WHAT THIS TASK INVOLVES: Print every line of the records below exactly as it reads.

......

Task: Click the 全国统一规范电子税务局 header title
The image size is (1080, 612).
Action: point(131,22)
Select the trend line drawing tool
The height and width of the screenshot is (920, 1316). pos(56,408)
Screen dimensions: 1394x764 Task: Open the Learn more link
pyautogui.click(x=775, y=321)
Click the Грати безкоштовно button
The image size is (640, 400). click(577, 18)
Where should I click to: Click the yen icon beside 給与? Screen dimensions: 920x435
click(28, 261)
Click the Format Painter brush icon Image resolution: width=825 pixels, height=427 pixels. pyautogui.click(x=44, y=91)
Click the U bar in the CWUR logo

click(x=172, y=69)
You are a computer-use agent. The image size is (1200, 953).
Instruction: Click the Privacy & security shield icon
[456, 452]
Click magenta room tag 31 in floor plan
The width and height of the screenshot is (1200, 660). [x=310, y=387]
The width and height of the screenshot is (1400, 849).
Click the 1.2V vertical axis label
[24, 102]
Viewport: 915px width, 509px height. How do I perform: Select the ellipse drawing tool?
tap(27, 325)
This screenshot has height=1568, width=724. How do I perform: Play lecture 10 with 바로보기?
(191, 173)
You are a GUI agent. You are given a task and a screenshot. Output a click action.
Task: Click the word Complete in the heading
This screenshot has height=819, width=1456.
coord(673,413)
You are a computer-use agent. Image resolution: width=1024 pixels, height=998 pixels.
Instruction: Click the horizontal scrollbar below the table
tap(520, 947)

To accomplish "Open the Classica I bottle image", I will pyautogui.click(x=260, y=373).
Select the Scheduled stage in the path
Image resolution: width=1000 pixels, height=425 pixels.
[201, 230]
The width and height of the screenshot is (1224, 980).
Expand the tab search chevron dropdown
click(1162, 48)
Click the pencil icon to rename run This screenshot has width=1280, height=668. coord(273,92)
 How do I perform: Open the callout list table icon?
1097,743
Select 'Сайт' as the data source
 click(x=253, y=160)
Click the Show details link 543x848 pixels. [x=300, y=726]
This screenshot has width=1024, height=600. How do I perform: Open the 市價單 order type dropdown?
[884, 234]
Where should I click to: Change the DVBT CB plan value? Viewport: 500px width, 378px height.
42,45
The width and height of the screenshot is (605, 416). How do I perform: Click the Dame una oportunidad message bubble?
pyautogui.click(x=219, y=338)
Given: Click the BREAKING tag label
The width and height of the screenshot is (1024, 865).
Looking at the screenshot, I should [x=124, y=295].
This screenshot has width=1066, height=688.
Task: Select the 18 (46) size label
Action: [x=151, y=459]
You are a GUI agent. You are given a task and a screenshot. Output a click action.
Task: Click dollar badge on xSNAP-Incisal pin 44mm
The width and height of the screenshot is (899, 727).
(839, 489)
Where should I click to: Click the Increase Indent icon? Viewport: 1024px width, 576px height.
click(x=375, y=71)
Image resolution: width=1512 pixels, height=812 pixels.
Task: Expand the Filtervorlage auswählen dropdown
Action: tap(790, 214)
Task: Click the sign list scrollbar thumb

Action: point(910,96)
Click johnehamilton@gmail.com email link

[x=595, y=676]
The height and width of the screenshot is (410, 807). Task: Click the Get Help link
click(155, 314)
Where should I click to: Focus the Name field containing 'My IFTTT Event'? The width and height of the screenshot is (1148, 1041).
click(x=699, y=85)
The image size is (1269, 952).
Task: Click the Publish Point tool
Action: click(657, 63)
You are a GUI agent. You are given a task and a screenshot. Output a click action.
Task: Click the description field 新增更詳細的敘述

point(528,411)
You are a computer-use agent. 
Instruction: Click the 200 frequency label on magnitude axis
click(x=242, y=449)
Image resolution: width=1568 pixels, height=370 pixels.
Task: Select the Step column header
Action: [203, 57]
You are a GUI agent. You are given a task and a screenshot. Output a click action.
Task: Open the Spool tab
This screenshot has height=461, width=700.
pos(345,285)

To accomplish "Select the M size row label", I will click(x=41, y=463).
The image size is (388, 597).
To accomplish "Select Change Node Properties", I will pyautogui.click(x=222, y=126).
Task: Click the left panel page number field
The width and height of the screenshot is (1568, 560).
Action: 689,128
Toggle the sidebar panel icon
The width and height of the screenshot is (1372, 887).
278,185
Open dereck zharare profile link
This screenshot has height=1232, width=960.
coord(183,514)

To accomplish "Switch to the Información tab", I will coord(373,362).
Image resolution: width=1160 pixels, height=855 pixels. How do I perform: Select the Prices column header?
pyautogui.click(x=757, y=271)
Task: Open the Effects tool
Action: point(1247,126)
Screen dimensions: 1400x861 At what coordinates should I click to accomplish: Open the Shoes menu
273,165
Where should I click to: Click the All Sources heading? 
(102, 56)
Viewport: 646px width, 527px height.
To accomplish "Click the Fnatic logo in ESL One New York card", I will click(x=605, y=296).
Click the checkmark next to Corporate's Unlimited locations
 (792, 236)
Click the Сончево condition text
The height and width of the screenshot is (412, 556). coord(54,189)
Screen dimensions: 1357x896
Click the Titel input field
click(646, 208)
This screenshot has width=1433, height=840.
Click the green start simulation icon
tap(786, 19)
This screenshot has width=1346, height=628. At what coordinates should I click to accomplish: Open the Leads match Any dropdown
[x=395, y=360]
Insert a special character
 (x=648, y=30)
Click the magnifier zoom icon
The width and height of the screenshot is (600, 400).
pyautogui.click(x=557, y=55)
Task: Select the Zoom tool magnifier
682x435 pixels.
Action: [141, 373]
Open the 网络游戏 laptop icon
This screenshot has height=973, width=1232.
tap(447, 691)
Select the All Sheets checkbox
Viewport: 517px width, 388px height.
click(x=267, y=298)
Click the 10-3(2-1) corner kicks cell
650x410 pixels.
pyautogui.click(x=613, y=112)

......

SOLUTION BELOW:
Task: Click the 全国统一规范电子税务局 header title
The image size is (1080, 612).
Action: point(131,22)
Select the trend line drawing tool
The height and width of the screenshot is (920, 1316). pos(56,408)
Screen dimensions: 1394x764 Task: Open the Learn more link
pyautogui.click(x=775, y=321)
Click the Грати безкоштовно button
The image size is (640, 400). click(577, 18)
Where should I click to: Click the yen icon beside 給与? Screen dimensions: 920x435
click(28, 261)
Click the Format Painter brush icon Image resolution: width=825 pixels, height=427 pixels. pyautogui.click(x=44, y=91)
Click the U bar in the CWUR logo

click(x=172, y=69)
You are a computer-use agent. The image size is (1200, 953).
Instruction: Click the Privacy & security shield icon
[456, 452]
Click magenta room tag 31 in floor plan
The width and height of the screenshot is (1200, 660). [x=310, y=387]
The width and height of the screenshot is (1400, 849).
Click the 1.2V vertical axis label
[24, 102]
Viewport: 915px width, 509px height. How do I perform: Select the ellipse drawing tool?
tap(27, 325)
This screenshot has height=1568, width=724. How do I perform: Play lecture 10 with 바로보기?
(191, 173)
You are a GUI agent. You are given a task and a screenshot. Output a click action.
Task: Click the word Complete in the heading
This screenshot has height=819, width=1456.
coord(673,413)
You are a computer-use agent. Image resolution: width=1024 pixels, height=998 pixels.
Instruction: Click the horizontal scrollbar below the table
tap(520, 947)

To accomplish "Open the Classica I bottle image", I will pyautogui.click(x=260, y=373).
Select the Scheduled stage in the path
Image resolution: width=1000 pixels, height=425 pixels.
[201, 230]
The width and height of the screenshot is (1224, 980).
Expand the tab search chevron dropdown
click(1162, 48)
Click the pencil icon to rename run This screenshot has width=1280, height=668. coord(273,92)
 How do I perform: Open the callout list table icon?
1097,743
Select 'Сайт' as the data source
 click(x=253, y=160)
Click the Show details link 543x848 pixels. [x=300, y=726]
This screenshot has width=1024, height=600. How do I perform: Open the 市價單 order type dropdown?
[884, 234]
Where should I click to: Change the DVBT CB plan value? Viewport: 500px width, 378px height.
42,45
The width and height of the screenshot is (605, 416). How do I perform: Click the Dame una oportunidad message bubble?
pyautogui.click(x=219, y=338)
Given: Click the BREAKING tag label
The width and height of the screenshot is (1024, 865).
Looking at the screenshot, I should [x=124, y=295].
This screenshot has width=1066, height=688.
Task: Select the 18 (46) size label
Action: [x=151, y=459]
You are a GUI agent. You are given a task and a screenshot. Output a click action.
Task: Click dollar badge on xSNAP-Incisal pin 44mm
The width and height of the screenshot is (899, 727).
(839, 489)
Where should I click to: Click the Increase Indent icon? Viewport: 1024px width, 576px height.
click(x=375, y=71)
Image resolution: width=1512 pixels, height=812 pixels.
Task: Expand the Filtervorlage auswählen dropdown
Action: tap(790, 214)
Task: Click the sign list scrollbar thumb

Action: point(910,96)
Click johnehamilton@gmail.com email link

[x=595, y=676]
The height and width of the screenshot is (410, 807). Task: Click the Get Help link
click(155, 314)
Where should I click to: Focus the Name field containing 'My IFTTT Event'? The width and height of the screenshot is (1148, 1041).
click(x=699, y=85)
The image size is (1269, 952).
Task: Click the Publish Point tool
Action: click(657, 63)
You are a GUI agent. You are given a task and a screenshot. Output a click action.
Task: Click the description field 新增更詳細的敘述

point(528,411)
You are a computer-use agent. 
Instruction: Click the 200 frequency label on magnitude axis
click(x=242, y=449)
Image resolution: width=1568 pixels, height=370 pixels.
Task: Select the Step column header
Action: [203, 57]
You are a GUI agent. You are given a task and a screenshot. Output a click action.
Task: Open the Spool tab
This screenshot has height=461, width=700.
pos(345,285)

To accomplish "Select the M size row label", I will click(x=41, y=463).
The image size is (388, 597).
To accomplish "Select Change Node Properties", I will pyautogui.click(x=222, y=126).
Task: Click the left panel page number field
The width and height of the screenshot is (1568, 560).
Action: 689,128
Toggle the sidebar panel icon
The width and height of the screenshot is (1372, 887).
278,185
Open dereck zharare profile link
This screenshot has height=1232, width=960.
coord(183,514)

To accomplish "Switch to the Información tab", I will coord(373,362).
Image resolution: width=1160 pixels, height=855 pixels. How do I perform: Select the Prices column header?
pyautogui.click(x=757, y=271)
Task: Open the Effects tool
Action: point(1247,126)
Screen dimensions: 1400x861 At what coordinates should I click to accomplish: Open the Shoes menu
273,165
Where should I click to: Click the All Sources heading? 
(102, 56)
Viewport: 646px width, 527px height.
To accomplish "Click the Fnatic logo in ESL One New York card", I will click(x=605, y=296).
Click the checkmark next to Corporate's Unlimited locations
 (792, 236)
Click the Сончево condition text
The height and width of the screenshot is (412, 556). coord(54,189)
Screen dimensions: 1357x896
Click the Titel input field
click(646, 208)
This screenshot has width=1433, height=840.
Click the green start simulation icon
tap(786, 19)
This screenshot has width=1346, height=628. At what coordinates should I click to accomplish: Open the Leads match Any dropdown
[x=395, y=360]
Insert a special character
 (x=648, y=30)
Click the magnifier zoom icon
The width and height of the screenshot is (600, 400).
pyautogui.click(x=557, y=55)
Task: Select the Zoom tool magnifier
682x435 pixels.
Action: [141, 373]
Open the 网络游戏 laptop icon
This screenshot has height=973, width=1232.
tap(447, 691)
Select the All Sheets checkbox
Viewport: 517px width, 388px height.
click(x=267, y=298)
Click the 10-3(2-1) corner kicks cell
650x410 pixels.
pyautogui.click(x=613, y=112)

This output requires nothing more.